Decker was grateful that he couldn't hear the end of the command. But, then he didn't care. This guy wasn't the one who'd sent him to Stanstead.

Decker contemplated what to do next. In fact, he hadn't thought much past getting to Manhattan.

He needed information. Better still, he needed someone with access to information.

Decker was not a cop or a detective or an investigator of any sort. He had a powerful talent but it was limited. If he cared about the person his gift didn't work at all. Recordings often caused him to make mistakes. He needed to hear the person speak—and it helped if he could also see the person as he spoke. Somehow he had to arrange to overhear a conversation in real time with this Charendoff guy. Not so simple with a high-profile lawyer. Especially one who had already seen Decker twice and would be understandably suspicious if Decker were just to show up at his door asking questions.

So he needed a surrogate—no, an ally. Decker wasn't good at such things—he remembered the “doesn't play well with others” statements on his grade-school report cards. It was hard for him to trust. He trusted Eddie. He trusted Leena. But in neither case did he trust them with everything about himself.

But he couldn't do this on his own. He needed a partner. Decker had done important service for dozens of people who now lived in New York City. He preferred a partnership based on trading service to one based on any notion of personal duty or responsibility. It was cleaner—more predictable. Besides, free was often the most expensive. He allowed his mind to roam over his New York contacts. The producer who lived in Chelsea whom he had helped twice in the past with actors who were resistant to their directors but had big contracts and couldn't be fired; his old lighting designer, whom he had set up with a job in academe; the four actors who had leads in shows whom he prepped for big episodes.

He ran the names of the actors in his head and envisioned each. All four liked him—no, that's not necessarily true, they used him when they needed to. All four were on the rise, but only one was a real star. And only a star could get a big-shot lawyer to take his call and then get him to attend a meeting at the place of his choosing.

Lawyers and stars—yeah, that fit. He opened his small phone
directory and turned to the J page—he always listed actors by their first names.

He walked back out to Sixth Avenue and approached a bank of phones. Much to his surprise one of the three was actually in working order and not occupied by a bearded creature calling on Jesus for a loan or some other sort of favour. He pumped the thing with coins, dialed and waited through the inevitable generic message. When the beep finally arrived Decker said, “Hey, are you too big a star to pick up the damned phone?”

There was a pause.

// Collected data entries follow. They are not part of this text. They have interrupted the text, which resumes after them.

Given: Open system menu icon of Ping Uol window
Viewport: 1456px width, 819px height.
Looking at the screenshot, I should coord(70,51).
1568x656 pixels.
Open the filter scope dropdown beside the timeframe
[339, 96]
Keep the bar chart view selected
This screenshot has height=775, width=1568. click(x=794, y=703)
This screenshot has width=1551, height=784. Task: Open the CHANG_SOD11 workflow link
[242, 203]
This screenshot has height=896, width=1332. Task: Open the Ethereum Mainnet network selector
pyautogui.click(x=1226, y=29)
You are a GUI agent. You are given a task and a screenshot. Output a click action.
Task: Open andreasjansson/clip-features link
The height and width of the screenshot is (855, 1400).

Decker considered hanging up but he knew that he needed help if he was ever going to get close to the lawyer who had sent him up to Stanstead. Then he heard the still remarkably youthful voice of Josh Near—star of the NBC series
The Extraordinaries.
Now in its fourth season, the show was really a phenomenon. Huge ratings despite the fact that it was in the gritty territory into which usually only HBO dared venture. Decker really liked the show, partially for its acting and writing but even more so because it seemed to show the New York City that Decker knew—the New York City before Disney had made it safe for Midwesterners. Shit, they have the rest of the country—why did they need New York as well?

Decker remembered sitting down beside Josh at a showing of
Heaven
at the Toronto Film Festival—in the years before it became so tony that he couldn't bear sitting with those folks to watch a movie. Decker had spotted the young actor and took the seat beside him. As he did, a woman came down the aisle in a backless summer dress—she had one of the six or seven great female backs in the Northern Hemisphere. Both of them had noticed, and despite their age difference they had seemingly bonded over that. When Josh headed south across the border, he had kept in touch with Decker, who prepared him for a great many of his important auditions.